We have to preface this by stating that we are not lawyers, and this does not constitute legal advice. Consult your lawyers in the jurisdiction you operate for full awareness of the legal ramifications of using third-party reviews based on your situation.
Based on our research there are no legal ramifications of using review data. Review data equates to facts/information/ideas, which are not protectable under U.S. copyright law.

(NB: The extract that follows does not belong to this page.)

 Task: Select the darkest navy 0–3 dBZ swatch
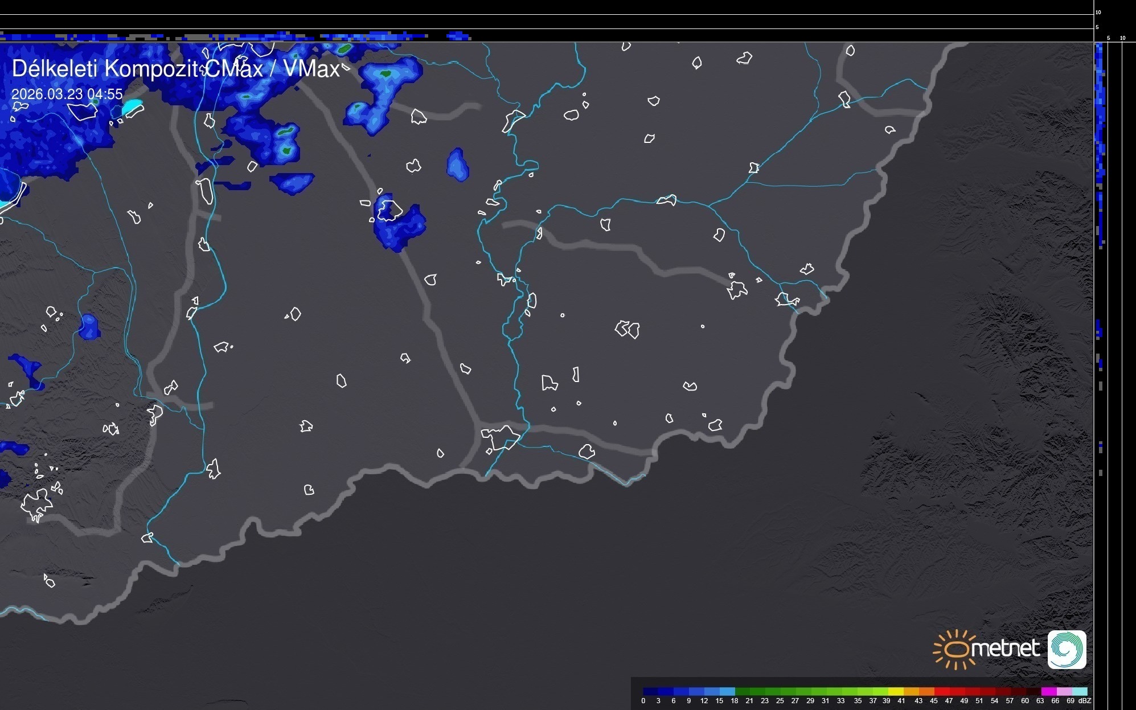[650, 691]
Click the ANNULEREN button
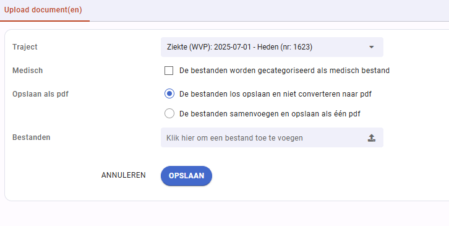This screenshot has width=449, height=226. click(124, 175)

In addition, in the 2017 case LinkedIn v. HiQ, a judge effectively made it legal to scrape publicly available information:
On August 14, 2017, the Court granted hiQ’s request and issued a preliminary injunction preventing LinkedIn from interfering with hiQ’s scraping of data from public LinkedIn profiles. In a quite thorough decision, Judge Edward M. Chen questioned whether the automated scraping of publicly available data from public-facing websites would violate the CFAA, regardless of the website’s user agreement
Furthermore, a district court in Washington, D.C. recently ruled that using automated tools to access publicly available information on the open web is not a computer crime—even when a website bans automated access in its terms of service.

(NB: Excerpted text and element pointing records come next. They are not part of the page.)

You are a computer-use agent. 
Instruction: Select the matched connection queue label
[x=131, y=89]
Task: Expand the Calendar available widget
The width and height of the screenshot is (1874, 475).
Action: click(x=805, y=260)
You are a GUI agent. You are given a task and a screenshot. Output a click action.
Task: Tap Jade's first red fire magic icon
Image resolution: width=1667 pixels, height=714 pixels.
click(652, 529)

As additional credence to the above points, consider that the many industries rely heavily on web scraping, including the online SEO industry which scrapes Google and other search engine search result pages. Companies like Moz (founded 2004, 300+ employees) and SEMRush (founded 2008, 600+ employees) provide data directly from scraping, and have been operating for over 10 years.
For additional information, please refer to the many online discussions, blog posts and news articles about this subject which can be found in search results.